One North American city that increased access to alfresco dining during the COVID-19 pandemic discovered a surprising benefit that may inspire other neighborhoods going forward.
The Globe and Mail reported in October 2022 that Toronto brought in 49 times more revenue than it would have generated with parking fees after it converted a number of parking spots into outdoor seating, as detailed by American nonprofit Strong Towns.
Residents spent $181 million while dining at the new curbside patios in the summer of 2021.
“This is an example of how productive a place can be when we don’t fixate on parking. … Any city can do this math,” said Daniel Herriges, a senior editor for Strong Towns.

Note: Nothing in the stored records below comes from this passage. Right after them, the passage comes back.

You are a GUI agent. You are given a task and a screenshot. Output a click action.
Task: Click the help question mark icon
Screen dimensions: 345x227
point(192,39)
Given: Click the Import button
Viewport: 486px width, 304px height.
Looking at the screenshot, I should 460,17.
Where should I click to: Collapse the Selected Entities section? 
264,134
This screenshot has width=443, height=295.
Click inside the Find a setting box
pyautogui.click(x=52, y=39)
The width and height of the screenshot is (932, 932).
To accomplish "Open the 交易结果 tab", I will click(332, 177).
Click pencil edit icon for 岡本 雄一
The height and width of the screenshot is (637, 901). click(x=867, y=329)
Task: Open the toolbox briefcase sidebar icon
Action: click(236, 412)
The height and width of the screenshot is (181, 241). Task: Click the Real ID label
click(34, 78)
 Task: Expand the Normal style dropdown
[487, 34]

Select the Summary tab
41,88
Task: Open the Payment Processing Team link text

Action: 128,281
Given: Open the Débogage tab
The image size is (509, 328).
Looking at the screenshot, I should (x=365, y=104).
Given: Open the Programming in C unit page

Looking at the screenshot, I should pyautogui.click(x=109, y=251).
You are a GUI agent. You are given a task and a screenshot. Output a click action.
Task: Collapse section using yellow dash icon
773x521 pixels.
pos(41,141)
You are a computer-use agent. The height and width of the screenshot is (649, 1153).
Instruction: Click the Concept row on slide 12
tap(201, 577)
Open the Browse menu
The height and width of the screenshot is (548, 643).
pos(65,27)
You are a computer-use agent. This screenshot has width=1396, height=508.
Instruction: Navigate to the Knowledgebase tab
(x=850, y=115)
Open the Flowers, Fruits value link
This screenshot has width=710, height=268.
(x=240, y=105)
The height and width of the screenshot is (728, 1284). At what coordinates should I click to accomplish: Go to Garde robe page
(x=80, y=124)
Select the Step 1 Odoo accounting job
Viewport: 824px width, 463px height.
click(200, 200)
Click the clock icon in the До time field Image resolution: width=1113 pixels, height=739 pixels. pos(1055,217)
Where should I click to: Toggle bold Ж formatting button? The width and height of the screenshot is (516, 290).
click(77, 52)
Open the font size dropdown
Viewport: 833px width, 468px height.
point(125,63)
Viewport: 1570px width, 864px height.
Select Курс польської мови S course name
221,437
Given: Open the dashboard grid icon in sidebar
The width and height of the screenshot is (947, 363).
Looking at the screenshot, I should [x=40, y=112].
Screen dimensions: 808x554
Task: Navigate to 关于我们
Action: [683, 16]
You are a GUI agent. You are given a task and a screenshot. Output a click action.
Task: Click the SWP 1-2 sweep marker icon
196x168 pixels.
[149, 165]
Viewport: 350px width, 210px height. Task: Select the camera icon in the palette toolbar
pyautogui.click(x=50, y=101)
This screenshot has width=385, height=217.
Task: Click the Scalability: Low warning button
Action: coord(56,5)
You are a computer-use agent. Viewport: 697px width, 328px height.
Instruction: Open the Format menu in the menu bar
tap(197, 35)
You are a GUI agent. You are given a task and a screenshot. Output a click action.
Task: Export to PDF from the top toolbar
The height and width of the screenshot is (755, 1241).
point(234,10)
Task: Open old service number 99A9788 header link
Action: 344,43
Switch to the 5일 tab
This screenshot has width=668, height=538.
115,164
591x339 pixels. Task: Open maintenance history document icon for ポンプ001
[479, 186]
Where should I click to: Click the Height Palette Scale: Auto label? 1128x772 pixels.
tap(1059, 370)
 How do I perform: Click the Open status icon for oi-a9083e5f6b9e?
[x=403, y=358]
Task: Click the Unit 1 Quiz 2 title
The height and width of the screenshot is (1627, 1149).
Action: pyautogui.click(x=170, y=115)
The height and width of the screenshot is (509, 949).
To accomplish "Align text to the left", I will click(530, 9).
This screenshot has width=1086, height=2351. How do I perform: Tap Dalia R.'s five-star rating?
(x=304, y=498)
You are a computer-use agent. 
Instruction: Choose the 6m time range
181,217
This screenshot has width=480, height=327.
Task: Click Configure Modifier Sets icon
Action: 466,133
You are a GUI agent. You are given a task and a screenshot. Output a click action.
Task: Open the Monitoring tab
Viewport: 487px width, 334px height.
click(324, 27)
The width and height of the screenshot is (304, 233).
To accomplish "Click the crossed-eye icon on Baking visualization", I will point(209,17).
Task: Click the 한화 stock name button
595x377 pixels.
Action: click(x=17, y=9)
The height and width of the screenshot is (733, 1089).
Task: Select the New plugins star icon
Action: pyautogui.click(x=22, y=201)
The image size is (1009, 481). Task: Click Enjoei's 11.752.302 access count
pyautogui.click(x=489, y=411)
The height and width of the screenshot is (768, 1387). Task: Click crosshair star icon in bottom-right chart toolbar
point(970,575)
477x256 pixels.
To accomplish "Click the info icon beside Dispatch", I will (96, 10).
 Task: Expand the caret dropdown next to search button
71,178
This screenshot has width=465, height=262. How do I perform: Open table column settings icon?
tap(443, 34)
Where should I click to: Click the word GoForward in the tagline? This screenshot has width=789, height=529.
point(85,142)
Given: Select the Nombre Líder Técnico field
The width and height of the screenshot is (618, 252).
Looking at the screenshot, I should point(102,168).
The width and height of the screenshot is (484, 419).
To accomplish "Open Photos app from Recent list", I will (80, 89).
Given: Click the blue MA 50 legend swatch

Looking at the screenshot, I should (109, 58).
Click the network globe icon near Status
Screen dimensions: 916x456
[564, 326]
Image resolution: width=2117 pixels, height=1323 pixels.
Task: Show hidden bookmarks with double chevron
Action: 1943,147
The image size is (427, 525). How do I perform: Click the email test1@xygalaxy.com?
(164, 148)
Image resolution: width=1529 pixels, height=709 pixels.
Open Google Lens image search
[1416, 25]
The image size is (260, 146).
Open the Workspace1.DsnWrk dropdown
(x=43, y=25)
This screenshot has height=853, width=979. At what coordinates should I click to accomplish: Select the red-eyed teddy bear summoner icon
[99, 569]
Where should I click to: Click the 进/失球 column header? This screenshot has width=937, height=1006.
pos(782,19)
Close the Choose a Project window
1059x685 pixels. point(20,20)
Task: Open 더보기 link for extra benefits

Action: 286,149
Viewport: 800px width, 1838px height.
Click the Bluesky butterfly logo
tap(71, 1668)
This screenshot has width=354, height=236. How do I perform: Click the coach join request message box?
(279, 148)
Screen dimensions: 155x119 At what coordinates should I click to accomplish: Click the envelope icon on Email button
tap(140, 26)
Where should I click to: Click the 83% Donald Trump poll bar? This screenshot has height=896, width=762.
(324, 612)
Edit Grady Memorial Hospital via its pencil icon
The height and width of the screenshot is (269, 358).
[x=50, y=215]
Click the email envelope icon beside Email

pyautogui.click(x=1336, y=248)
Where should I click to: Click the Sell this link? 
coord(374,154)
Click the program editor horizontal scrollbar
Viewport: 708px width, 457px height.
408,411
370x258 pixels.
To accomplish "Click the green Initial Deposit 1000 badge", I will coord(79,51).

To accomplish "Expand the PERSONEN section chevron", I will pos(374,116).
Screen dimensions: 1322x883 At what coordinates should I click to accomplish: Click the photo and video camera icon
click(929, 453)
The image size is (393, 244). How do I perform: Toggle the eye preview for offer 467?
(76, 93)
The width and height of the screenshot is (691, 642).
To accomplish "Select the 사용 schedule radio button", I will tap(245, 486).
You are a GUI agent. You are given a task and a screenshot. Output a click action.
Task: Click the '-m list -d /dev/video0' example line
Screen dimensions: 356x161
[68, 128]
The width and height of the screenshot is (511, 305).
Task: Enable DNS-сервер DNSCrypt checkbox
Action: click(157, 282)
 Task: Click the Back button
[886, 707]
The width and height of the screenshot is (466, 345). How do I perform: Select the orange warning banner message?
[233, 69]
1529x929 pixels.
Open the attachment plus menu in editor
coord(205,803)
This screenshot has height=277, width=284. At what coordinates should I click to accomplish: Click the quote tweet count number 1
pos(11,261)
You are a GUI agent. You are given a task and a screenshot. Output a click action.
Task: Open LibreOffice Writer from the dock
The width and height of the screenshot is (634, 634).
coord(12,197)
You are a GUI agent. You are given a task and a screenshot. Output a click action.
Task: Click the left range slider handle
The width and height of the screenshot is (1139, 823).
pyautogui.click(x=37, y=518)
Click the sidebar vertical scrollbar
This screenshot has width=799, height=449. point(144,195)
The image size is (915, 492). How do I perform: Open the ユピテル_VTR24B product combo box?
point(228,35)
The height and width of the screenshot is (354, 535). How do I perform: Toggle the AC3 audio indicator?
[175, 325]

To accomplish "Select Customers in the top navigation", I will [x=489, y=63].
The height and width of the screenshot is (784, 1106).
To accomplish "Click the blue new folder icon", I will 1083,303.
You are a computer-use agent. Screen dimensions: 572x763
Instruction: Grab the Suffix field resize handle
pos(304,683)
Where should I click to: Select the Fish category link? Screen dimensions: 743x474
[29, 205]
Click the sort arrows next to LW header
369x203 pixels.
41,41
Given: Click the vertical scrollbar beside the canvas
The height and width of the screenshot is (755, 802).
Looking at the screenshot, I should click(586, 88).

While the additional revenue is notable, with Toronto having more money to potentially invest in infrastructure, there are other reasons why these findings could pique the interest of city planners and residents of other communities.
Asphalt is costly to maintain, as Strong Towns noted, and outdoor dining may appeal to North Americans hoping to recreate that vacation feeling at home.
Consider, too, that the transportation industry is responsible for more than 16.2% of carbon pollution linked to dangerous rising global temperatures.
“The key is to think of the street not as inherently being a space to park or drive cars, but as [a] public space that can be purposed for any sort of public activity,” Herriges said. “Very often, using that scarce curb space to help create an inviting destination is going to blow using it for parking out of the water.”
“The success of curbside dining in Toronto underscores the value of these spaces for businesses,” one commenter added.